The International Finance Corporation (IFC) will be providing fast-track financing of $8 billion to support companies impacted by the COVID-19 pandemic. On March 3, the World Bank Group approved $6 billion in fast-track financing through the IFC. It approved an additional $2 billion on March 17

The IFC is the private-sector arm of the World Bank Group. It is the largest private-sector-focused global development institution for developing countries. It provides loans, equity investments, and advisory services to over 2,000 clients around the world. The fast-track financing, which is the first phase of the IFC’s COVID-19 response, allows it to provide immediate and direct support to existing clients. 

Of the $8 billion pandemic response, $2 billion is for the Real Sector Crisis Response Facility, which the IFC will use to support existing clients with loans or equity investments. The support will go to companies in the infrastructure, manufacturing, agriculture, healthcare, and services industries. It will help companies increase working capital, reschedule existing debt, or cover the cost of delays in project implementation. Instruments under the facility include medium to long-term senior and subordinated loans and equity, though equity is capped at $400 million. The IFC can provide no more than 20% of the funding to a single country and no more than 10% to a single borrower. 

The IFC will channel the remaining $6 billion through four different programs that leverage bank lending. Through the Financial Institutions Response Envelope (FIGE), the IFC will provide support to financial institutions in order to maintain trade flows and lending to micro, small, and medium-sized enterprises (MSMEs). It will allocate $2 billion of the FIGE for the Global Trade Finance Program, which covers payment risks of financial institutions in emerging markets so they can provide trade financing to importers and exporters. It will direct another $2 billion through the Working Capital Solutions Program, which provides funding to banks in emerging markets for the provisioning of working capital loans.

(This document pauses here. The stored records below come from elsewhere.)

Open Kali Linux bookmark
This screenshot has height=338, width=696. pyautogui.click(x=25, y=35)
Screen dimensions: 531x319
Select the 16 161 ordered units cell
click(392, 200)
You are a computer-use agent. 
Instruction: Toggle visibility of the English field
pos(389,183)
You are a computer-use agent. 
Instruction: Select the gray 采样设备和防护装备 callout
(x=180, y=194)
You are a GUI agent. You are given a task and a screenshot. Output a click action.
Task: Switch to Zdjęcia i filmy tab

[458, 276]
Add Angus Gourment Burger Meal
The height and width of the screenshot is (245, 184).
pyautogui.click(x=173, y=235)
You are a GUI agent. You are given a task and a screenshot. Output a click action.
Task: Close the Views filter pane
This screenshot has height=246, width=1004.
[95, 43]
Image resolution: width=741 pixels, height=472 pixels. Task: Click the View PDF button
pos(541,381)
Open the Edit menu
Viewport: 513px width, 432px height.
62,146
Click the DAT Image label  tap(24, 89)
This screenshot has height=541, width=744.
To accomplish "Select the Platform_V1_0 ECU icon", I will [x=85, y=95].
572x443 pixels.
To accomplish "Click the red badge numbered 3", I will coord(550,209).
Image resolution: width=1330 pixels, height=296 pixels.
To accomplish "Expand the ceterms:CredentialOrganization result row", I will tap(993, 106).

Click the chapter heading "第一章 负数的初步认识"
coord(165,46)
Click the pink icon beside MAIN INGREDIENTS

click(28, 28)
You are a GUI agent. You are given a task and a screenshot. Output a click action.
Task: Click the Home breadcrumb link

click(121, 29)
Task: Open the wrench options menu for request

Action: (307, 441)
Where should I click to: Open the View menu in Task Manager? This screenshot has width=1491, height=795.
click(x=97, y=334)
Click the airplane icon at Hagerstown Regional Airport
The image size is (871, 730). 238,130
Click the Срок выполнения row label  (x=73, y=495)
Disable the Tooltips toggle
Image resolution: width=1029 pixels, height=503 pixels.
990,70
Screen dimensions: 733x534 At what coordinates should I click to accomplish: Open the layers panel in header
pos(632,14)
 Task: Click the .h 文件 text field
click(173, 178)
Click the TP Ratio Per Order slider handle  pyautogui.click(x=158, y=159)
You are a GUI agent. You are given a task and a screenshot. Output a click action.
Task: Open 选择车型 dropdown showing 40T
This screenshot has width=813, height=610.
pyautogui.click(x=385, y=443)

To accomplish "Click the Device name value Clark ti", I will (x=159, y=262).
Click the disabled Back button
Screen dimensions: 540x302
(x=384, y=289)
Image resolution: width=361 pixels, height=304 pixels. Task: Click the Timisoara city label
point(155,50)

Working Capital Solutions Program loans can be in US dollars or the local currency, and the financial  institution can use the funding to provide new working capital loans or refinance existing loans. The remaining $2 billion will flow through the Global Trade Liquidity Program and the Critical Commodities Finance Program. These programs offer risk-sharing support to financial institutions for continued financing of companies involved in the trade of commodities or essential trade in emerging markets. 

The approval process will be made under delegated authority from the Board, except for Real Sector Crisis Response projects exceeding $100 million or those with a potential significant adverse environmental or social impact. The IFC plans to closely monitor projects and will develop a new section for reporting on the COVID-19 initiatives in the quarterly Investment Operations Report. 

The $8 billion IFC phase one response is part of a $14 billion fast-track financing from the World Bank. The broader World Bank response could provide up to $160 billion over 15 months. (See here for YPFS post on broader efforts of the World Bank). 

The IFC committed more than $40 billion in funding in response to the Global Financial Crisis of 2007-2009. Similar to the COVID-19 response, the IFC increased funding for the Global Trade Finance Program and the Global Trade Liquidity Program. It also established facilities for infrastructure projects, microfinance lending, and bank recapitalization. The IFC also launched the Distressed Asset Recovery Program (DARP), which focuses on the resolution of distressed assets and restructuring and refinancing of viable entities. During the Ebola outbreak in 2014, the IFC provided support to West African countries through Working Capital Solutions Program loans.